Article publié dans Concours pluripro, mars 2022

À suivre l’actualité, on pourrait penser que l’accès aux soins – sujet pour lequel l’expression "désert médical" a fait florès – est un problème spécifiquement français. Pas du tout. La plupart des pays développés en font l’expérience, certes à des degrés divers, selon les politiques professionnelles locales ou la vigueur des réponses apportées par les gouvernements. En réalité, cette pénurie (le terme shortage faisant autorité à l’international) est la conséquence de deux phénomènes qui ont été observés à l’échelle du monde développé.
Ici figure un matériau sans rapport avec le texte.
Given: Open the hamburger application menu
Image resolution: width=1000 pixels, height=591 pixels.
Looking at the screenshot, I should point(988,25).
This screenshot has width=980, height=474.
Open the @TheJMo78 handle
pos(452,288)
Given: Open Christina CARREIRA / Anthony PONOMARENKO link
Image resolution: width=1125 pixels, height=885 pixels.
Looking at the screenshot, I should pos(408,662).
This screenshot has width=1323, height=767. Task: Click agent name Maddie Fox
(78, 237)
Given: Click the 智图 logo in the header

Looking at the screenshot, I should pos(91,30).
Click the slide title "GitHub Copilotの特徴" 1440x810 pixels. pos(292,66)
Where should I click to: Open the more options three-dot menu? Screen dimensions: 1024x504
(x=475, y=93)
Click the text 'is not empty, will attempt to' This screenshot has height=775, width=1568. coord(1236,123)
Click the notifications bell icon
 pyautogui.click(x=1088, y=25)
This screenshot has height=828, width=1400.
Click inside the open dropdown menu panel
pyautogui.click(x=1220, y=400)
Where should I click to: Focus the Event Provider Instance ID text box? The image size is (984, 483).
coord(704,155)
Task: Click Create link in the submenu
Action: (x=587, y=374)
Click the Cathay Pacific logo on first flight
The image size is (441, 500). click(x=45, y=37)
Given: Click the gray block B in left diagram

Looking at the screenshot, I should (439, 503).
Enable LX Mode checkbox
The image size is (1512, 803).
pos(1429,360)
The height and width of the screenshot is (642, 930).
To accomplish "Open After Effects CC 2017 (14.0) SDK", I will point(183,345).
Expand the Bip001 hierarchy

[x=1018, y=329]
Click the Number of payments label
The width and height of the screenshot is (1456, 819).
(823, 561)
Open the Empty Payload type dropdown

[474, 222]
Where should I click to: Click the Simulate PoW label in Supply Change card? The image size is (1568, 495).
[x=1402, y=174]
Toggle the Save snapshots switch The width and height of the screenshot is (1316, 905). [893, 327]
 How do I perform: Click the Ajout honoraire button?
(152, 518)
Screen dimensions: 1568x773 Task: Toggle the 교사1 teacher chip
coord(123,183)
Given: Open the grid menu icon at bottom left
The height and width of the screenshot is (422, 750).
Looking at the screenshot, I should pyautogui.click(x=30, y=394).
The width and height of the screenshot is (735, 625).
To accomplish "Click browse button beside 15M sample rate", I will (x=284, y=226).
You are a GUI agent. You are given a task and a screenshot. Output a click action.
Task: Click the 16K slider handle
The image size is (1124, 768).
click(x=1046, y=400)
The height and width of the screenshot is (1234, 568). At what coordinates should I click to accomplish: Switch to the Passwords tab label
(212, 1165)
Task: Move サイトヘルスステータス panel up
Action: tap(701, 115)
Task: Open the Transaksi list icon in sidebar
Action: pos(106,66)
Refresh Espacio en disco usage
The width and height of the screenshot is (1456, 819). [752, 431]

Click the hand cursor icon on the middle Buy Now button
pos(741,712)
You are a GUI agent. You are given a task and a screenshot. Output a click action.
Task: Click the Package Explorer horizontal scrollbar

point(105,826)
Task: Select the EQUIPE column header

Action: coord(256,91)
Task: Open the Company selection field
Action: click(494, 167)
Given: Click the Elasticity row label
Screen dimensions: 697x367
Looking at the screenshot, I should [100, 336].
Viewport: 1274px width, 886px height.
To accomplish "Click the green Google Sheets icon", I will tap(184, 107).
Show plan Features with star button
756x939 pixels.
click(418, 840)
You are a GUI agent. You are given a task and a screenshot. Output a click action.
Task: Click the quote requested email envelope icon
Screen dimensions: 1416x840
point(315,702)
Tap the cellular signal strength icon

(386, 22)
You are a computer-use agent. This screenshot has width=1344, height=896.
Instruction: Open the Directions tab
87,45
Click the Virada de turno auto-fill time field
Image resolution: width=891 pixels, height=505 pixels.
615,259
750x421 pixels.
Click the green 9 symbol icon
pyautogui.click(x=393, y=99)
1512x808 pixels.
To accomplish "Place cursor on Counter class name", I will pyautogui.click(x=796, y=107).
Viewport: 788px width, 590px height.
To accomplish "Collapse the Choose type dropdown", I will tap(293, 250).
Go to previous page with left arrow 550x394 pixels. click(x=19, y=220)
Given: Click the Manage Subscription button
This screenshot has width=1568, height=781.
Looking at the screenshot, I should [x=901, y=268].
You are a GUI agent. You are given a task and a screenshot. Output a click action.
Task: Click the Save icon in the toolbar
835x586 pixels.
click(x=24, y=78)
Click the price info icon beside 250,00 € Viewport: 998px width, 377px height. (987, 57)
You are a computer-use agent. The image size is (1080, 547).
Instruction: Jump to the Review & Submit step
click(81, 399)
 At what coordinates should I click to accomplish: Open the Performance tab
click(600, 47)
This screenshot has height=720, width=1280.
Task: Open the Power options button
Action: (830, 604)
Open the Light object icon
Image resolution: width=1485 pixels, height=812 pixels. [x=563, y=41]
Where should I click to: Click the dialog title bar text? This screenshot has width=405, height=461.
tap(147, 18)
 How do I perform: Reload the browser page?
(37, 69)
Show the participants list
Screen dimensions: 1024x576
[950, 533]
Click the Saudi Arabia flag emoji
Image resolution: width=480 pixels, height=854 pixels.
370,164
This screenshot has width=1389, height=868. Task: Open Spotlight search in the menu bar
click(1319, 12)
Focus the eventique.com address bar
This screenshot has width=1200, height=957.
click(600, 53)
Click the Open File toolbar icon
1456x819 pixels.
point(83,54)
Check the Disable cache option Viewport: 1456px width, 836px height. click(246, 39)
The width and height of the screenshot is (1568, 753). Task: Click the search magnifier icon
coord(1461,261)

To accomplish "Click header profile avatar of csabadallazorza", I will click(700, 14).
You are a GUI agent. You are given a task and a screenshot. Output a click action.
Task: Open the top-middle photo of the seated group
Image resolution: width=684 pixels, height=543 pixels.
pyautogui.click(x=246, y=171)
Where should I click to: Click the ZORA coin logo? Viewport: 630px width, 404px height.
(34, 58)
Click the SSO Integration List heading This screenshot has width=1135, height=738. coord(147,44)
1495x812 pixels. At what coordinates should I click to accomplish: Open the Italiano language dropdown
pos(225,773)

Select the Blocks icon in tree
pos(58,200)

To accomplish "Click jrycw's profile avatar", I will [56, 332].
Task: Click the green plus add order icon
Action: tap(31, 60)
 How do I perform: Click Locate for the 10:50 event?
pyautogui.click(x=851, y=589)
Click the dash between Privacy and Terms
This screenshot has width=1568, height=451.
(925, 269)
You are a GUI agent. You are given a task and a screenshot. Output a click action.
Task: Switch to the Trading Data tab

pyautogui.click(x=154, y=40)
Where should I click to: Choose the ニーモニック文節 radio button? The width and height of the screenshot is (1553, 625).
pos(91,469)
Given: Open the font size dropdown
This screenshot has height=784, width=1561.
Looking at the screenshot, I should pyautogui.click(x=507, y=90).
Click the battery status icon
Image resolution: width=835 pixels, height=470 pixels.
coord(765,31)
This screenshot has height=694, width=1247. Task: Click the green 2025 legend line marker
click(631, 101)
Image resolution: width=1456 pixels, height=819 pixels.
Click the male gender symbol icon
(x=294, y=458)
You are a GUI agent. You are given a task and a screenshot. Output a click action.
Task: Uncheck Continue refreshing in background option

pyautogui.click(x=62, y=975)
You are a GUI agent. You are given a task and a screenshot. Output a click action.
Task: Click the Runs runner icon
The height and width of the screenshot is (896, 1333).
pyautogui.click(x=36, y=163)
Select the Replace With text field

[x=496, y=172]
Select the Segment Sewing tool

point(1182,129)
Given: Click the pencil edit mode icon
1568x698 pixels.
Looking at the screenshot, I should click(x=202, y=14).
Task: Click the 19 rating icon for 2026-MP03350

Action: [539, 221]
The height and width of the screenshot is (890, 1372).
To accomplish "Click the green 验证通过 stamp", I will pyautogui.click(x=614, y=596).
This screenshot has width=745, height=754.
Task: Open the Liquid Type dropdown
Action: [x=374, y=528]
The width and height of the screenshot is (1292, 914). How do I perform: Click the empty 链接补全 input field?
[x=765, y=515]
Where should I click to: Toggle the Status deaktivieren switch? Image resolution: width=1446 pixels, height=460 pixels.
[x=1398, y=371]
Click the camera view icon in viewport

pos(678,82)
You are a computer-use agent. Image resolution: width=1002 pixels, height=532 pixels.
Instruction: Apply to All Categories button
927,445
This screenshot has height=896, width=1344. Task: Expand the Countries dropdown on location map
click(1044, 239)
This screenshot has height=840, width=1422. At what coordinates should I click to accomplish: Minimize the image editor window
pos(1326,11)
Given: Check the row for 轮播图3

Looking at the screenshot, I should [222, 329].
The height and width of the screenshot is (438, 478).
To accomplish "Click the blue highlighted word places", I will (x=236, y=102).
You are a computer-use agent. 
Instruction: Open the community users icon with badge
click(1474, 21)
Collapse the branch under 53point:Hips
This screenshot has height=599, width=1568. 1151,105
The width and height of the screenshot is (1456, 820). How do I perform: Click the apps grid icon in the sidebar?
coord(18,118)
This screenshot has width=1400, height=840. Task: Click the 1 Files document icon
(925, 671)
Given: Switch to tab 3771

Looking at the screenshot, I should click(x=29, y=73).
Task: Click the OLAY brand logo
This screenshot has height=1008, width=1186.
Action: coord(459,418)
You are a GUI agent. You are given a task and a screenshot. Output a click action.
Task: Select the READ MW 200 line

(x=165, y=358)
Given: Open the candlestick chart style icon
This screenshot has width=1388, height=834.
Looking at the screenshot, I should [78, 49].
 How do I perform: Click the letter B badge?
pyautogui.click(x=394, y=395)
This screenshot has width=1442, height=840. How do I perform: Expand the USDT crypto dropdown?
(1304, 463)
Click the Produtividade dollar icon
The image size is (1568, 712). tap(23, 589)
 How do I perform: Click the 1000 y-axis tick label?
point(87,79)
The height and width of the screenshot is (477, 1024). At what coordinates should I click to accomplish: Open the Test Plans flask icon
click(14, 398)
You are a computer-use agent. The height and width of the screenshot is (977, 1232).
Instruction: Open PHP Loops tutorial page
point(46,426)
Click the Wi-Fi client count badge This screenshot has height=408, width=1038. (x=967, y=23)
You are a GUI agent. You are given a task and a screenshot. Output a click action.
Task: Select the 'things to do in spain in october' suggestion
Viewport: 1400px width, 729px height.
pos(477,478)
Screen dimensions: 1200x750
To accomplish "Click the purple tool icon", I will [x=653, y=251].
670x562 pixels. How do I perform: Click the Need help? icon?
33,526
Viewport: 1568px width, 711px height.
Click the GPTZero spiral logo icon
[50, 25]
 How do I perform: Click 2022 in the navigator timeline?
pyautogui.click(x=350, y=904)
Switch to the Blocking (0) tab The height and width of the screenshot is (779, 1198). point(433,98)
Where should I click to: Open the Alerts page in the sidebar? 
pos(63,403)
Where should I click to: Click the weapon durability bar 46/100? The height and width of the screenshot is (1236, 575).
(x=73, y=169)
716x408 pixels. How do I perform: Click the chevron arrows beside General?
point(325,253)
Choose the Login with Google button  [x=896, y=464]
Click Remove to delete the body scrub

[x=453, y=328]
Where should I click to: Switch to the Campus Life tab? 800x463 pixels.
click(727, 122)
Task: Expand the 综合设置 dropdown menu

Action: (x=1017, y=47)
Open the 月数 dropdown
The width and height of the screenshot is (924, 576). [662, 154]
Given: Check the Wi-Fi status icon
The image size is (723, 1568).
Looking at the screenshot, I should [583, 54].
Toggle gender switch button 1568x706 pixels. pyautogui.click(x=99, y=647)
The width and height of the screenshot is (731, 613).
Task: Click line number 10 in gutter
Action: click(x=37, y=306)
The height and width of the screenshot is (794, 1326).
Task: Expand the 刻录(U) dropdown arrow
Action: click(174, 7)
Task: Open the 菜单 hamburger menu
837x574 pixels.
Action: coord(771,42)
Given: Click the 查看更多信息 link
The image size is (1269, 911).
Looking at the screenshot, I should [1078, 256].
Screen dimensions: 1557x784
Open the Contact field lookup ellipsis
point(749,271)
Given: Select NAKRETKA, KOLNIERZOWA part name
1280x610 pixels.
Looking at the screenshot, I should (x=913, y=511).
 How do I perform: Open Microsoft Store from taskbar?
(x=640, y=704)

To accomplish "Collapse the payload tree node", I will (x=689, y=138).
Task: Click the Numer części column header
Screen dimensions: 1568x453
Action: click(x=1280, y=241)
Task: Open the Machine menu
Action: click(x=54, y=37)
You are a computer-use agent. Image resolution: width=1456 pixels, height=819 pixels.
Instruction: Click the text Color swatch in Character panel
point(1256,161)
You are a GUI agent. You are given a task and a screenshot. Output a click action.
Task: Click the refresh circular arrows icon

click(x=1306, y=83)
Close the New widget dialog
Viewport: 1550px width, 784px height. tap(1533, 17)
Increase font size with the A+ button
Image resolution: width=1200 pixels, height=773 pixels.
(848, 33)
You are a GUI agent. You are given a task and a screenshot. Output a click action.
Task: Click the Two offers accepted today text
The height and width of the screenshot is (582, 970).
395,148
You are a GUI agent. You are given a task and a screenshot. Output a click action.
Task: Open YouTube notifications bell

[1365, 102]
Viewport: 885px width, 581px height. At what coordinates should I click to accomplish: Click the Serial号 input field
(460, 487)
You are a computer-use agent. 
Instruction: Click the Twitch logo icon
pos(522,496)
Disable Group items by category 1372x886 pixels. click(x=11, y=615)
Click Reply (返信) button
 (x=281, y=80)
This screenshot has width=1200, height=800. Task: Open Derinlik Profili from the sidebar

D’abord, les très grands nombres de médecins formés dans les années 1960 et 1970 (sur la vague d’une croissance économique généralisée) ont, partout, fini par prendre leur retraite… et n’ont pas été numériquement remplacés par les promotions montantes, nécessairement moins nombreuses. Ensuite, ces promotions montantes ont, très majoritairement, assorti leur exercice d’une triple réserve : préserver leur vie personnelle, préférer les spécialités à "plateaux techniques" aux soins primaires, et privilégier la cité plutôt que la ruralité. Par chance, ces deux dernières réserves manifestent un "retour de balancier" plus ou moins spontané et significatif. Il est ainsi aisé de trouver dans la littérature internationale des publications qui évoquent cette pénurie ou envisagent les mesures correctrices.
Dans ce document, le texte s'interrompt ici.